Tag Archives: Ming Quong Home

Update on Donaldina Cameron and the Ming Quong Home

Elena B. Wong Viscovich, Ed.D, sent me a clarification and update on the original 3/21/2016 blog entry on Donaldina Cameron and the children at the Ming Quong Home.

Ming Quong Home was established 1925 for girls that were orphans, half-orphans, children of divorce, unwanted by a step-parent, or because of mental, physical health of parents, and of refugee status, etc. The children at Ming Quong Home were not prostitutes, orphans of prostitutes, nor illegitimate children. 

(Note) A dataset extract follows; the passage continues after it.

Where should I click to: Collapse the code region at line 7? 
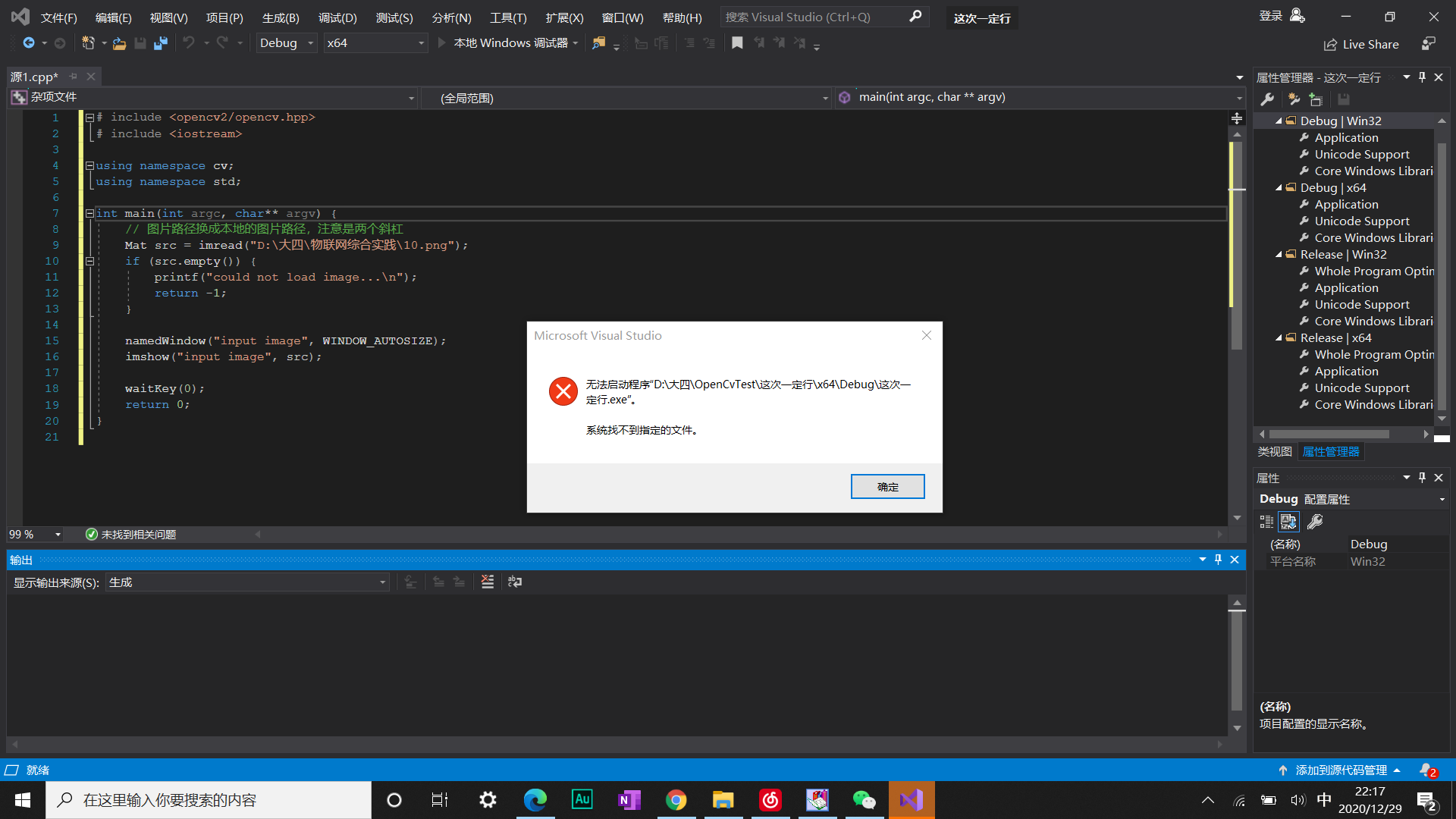[x=89, y=213]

Photo from The Story of the Ming Quong Home website

For a more complete story about the Ming Quong Home, please go to “The Story of the Ming Quong Homes” and its citations by Elena B. Wong Viscovich, Ed.D, a Ming Quong alumna. While researching the Ming Quong Home, Dr. Wong Viscovich found the original log listing the names of the girls at Ming Quong. She then helped redesign the contents of the Ming Quong Museum Room at the Pacific Clinics property in 2021. The log listed the reasons for placement which is mentioned above.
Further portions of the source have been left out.